## EXCERPT PROVIDED
- - -

Damn the partisan Local Council elections which have in most part arrested development of Councils in the so-called party strongholds and ironically in swing localities. I wonder what report card a Council like the Freetown City Council will show during the next campaign. It has been like the Former Minister of Agriculture who promised to export locally produced rice in three years, and that bogus pronouncement was made in 2009. At the time he left office some 8 years later, government was spending millions of dollars on imported rice to give to the forces. Sierra Leoneans are still eating imported rice. Government’s projects are yet to feed its people!
If a man all alone claims to have killed a snake, that snake might even turn into a python, after all who was there to testify? It is like a man crying in the rain, he alone knows he is crying. Until our local Government elections are held on non-partisan basis, we might not have effective and efficient performances from most of them. Social accountability for many types of Council does not just exist. The Freetown City Council is one that has done great disservice to the citizens of this country.

- - -

Item-finding records:

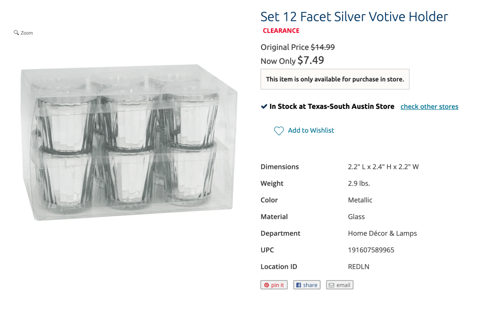Click the magnifier icon beside Zoom

coord(16,33)
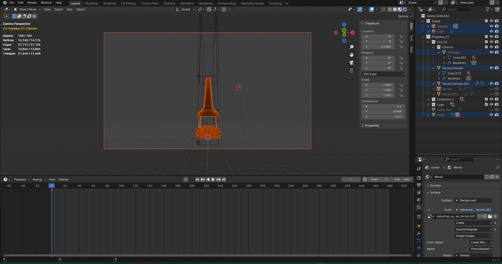Click the pan hand icon in viewport
This screenshot has height=264, width=502.
point(351,55)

- - -

## WRITTEN REQUEST
From the piece on local council elections, write out everything from "If a man all" down to "of this country.", word for word. You won't need the records for this.

## RESULT
If a man all alone claims to have killed a snake, that snake might even turn into a python, after all who was there to testify? It is like a man crying in the rain, he alone knows he is crying. Until our local Government elections are held on non-partisan basis, we might not have effective and efficient performances from most of them. Social accountability for many types of Council does not just exist. The Freetown City Council is one that has done great disservice to the citizens of this country.